VtechTaka: I have had very mixed results mixing and matching basebands with kernels it seems to me there is some correlation between the 2 in regards to radio stability ,you may be able to interchange from a compatibilty level but it doesnt always translate into a well matched symmetry from my experience at least.
I can say with absolute certainty that there's no tie between a kernel and a baseband.
Samsung have released 4 sets of source code for the GT-I9100. There was an original release and 3 updates. Almost all of the custom kernels available are built from one of these 4 sets of source code. A small number might be built from the CyanogenMod source code, but these are fairly rare in comparison.
There are no such sources for baseband packages. The only basebands available are the ones from Samsung. (This is true even with CyanogenMod, as they use the Samsung basebands with their code.) Samsung have released a large number of basebands, as they keep tweaking things to try and get a good mix of signal strength and battery life. They're also customised for certain carriers, such as Vodafone or Telecom.
So, given that there are only 4 major firmware sources (main release + 3 updates), and dozens of basebands, there is no possible way that a baseband has any tie in to a kernel.
Also, I've been following custom kernels for around 8 months or so, and have never seen any mention of a kernel dev writing specific code to target a specific baseband. If there was any matching between baseband and kernel, the devs would comment on it so that people would use the right baseband.

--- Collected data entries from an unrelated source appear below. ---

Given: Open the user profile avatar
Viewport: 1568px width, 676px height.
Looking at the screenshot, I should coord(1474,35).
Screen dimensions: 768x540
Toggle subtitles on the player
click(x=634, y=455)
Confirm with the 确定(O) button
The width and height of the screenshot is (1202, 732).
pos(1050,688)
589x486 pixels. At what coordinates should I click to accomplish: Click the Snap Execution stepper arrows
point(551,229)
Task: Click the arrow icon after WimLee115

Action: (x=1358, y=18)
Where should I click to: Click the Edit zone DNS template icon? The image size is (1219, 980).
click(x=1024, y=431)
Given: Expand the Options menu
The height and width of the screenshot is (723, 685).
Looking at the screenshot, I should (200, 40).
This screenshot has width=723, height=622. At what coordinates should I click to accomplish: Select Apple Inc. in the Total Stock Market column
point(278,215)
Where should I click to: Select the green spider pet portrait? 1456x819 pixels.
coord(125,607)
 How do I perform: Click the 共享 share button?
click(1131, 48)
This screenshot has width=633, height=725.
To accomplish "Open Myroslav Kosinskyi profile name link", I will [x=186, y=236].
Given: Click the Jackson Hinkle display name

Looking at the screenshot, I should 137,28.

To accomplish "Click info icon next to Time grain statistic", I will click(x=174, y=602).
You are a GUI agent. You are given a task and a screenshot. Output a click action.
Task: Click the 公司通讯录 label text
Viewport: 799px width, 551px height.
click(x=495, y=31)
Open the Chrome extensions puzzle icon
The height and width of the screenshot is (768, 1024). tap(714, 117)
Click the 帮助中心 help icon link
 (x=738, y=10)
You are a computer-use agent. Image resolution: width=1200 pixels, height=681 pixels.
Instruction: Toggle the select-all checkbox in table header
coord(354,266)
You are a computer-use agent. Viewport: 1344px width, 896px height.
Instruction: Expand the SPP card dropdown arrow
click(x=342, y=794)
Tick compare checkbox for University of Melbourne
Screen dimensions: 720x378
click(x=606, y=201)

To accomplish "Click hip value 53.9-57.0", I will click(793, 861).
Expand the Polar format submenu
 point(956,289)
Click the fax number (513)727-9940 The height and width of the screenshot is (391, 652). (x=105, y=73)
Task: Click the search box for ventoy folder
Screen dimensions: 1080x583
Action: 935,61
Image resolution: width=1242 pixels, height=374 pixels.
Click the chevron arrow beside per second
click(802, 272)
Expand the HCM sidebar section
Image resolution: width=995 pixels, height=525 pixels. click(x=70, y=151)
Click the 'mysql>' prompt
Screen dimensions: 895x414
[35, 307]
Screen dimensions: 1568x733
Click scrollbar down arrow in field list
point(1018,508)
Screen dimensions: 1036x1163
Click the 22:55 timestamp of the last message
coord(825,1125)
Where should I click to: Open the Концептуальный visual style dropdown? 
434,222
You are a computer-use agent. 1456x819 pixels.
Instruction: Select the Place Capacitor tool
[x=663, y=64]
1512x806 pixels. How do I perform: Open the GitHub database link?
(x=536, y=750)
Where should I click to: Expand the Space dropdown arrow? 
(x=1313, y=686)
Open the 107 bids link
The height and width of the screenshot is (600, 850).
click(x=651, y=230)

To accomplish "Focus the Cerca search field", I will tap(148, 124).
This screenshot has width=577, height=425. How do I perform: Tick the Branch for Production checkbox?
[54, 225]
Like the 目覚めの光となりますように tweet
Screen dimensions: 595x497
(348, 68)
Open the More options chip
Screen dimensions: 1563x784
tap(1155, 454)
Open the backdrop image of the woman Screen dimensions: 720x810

Edwood: I have been searching for a couple of days, and not finding. I am looking for a changelog or 'highlights' or any information at all about the firmware update I just performed using KIES.
Strangely, Samsung never release any changelogs for their firmware updates. They simply make new firmware available and expect that people will update.
The only good news is that they go through a fairly extensive testing process, especially for carrier-branded variants, so any update is going to be an "upgrade" of some sort.
For example, you might find that the VFNZ update will contain a newer version of the base Android 2.3.x OS. There is a known set of changes that are included in each of these versions.